Dataset entries
########################################

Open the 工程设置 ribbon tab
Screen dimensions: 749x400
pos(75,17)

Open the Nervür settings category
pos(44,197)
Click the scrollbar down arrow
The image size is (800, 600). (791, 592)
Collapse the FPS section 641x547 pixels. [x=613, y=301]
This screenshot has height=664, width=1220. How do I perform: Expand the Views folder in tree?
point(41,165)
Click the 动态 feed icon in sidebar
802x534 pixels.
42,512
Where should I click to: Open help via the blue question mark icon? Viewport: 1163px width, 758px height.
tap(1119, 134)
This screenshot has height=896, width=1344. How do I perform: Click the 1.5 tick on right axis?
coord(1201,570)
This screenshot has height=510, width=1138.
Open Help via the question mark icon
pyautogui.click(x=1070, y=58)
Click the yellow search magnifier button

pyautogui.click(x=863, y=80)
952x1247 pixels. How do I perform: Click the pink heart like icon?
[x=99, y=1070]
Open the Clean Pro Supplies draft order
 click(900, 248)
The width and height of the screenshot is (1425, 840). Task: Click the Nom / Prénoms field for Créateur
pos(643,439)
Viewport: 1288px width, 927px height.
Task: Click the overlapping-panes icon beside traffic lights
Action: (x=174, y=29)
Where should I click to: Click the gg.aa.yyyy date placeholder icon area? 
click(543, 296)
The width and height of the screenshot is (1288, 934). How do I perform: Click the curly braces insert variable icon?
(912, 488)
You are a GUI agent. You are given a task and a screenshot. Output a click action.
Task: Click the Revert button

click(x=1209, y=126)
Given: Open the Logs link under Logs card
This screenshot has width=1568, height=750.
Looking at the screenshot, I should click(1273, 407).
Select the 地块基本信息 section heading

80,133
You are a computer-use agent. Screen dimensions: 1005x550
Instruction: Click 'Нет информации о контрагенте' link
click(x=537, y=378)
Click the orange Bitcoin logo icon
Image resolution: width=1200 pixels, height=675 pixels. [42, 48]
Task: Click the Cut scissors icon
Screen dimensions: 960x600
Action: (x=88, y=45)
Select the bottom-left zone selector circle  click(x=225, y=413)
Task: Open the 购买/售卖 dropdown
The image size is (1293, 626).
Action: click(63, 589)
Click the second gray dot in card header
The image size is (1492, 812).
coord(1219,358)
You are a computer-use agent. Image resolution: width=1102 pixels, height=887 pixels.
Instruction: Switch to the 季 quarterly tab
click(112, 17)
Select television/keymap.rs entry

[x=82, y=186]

########################################

Work instruction:
Each entry above should be restated exactly as supplied.

Exercise output:
Open the 工程设置 ribbon tab
Screen dimensions: 749x400
pos(75,17)

Open the Nervür settings category
pos(44,197)
Click the scrollbar down arrow
The image size is (800, 600). (791, 592)
Collapse the FPS section 641x547 pixels. [x=613, y=301]
This screenshot has height=664, width=1220. How do I perform: Expand the Views folder in tree?
point(41,165)
Click the 动态 feed icon in sidebar
802x534 pixels.
42,512
Where should I click to: Open help via the blue question mark icon? Viewport: 1163px width, 758px height.
tap(1119, 134)
This screenshot has height=896, width=1344. How do I perform: Click the 1.5 tick on right axis?
coord(1201,570)
This screenshot has height=510, width=1138.
Open Help via the question mark icon
pyautogui.click(x=1070, y=58)
Click the yellow search magnifier button

pyautogui.click(x=863, y=80)
952x1247 pixels. How do I perform: Click the pink heart like icon?
[x=99, y=1070]
Open the Clean Pro Supplies draft order
 click(900, 248)
The width and height of the screenshot is (1425, 840). Task: Click the Nom / Prénoms field for Créateur
pos(643,439)
Viewport: 1288px width, 927px height.
Task: Click the overlapping-panes icon beside traffic lights
Action: (x=174, y=29)
Where should I click to: Click the gg.aa.yyyy date placeholder icon area? 
click(543, 296)
The width and height of the screenshot is (1288, 934). How do I perform: Click the curly braces insert variable icon?
(912, 488)
You are a GUI agent. You are given a task and a screenshot. Output a click action.
Task: Click the Revert button

click(x=1209, y=126)
Given: Open the Logs link under Logs card
This screenshot has width=1568, height=750.
Looking at the screenshot, I should click(1273, 407).
Select the 地块基本信息 section heading

80,133
You are a computer-use agent. Screen dimensions: 1005x550
Instruction: Click 'Нет информации о контрагенте' link
click(x=537, y=378)
Click the orange Bitcoin logo icon
Image resolution: width=1200 pixels, height=675 pixels. [42, 48]
Task: Click the Cut scissors icon
Screen dimensions: 960x600
Action: (x=88, y=45)
Select the bottom-left zone selector circle  click(x=225, y=413)
Task: Open the 购买/售卖 dropdown
The image size is (1293, 626).
Action: click(63, 589)
Click the second gray dot in card header
The image size is (1492, 812).
coord(1219,358)
You are a computer-use agent. Image resolution: width=1102 pixels, height=887 pixels.
Instruction: Switch to the 季 quarterly tab
click(112, 17)
Select television/keymap.rs entry

[x=82, y=186]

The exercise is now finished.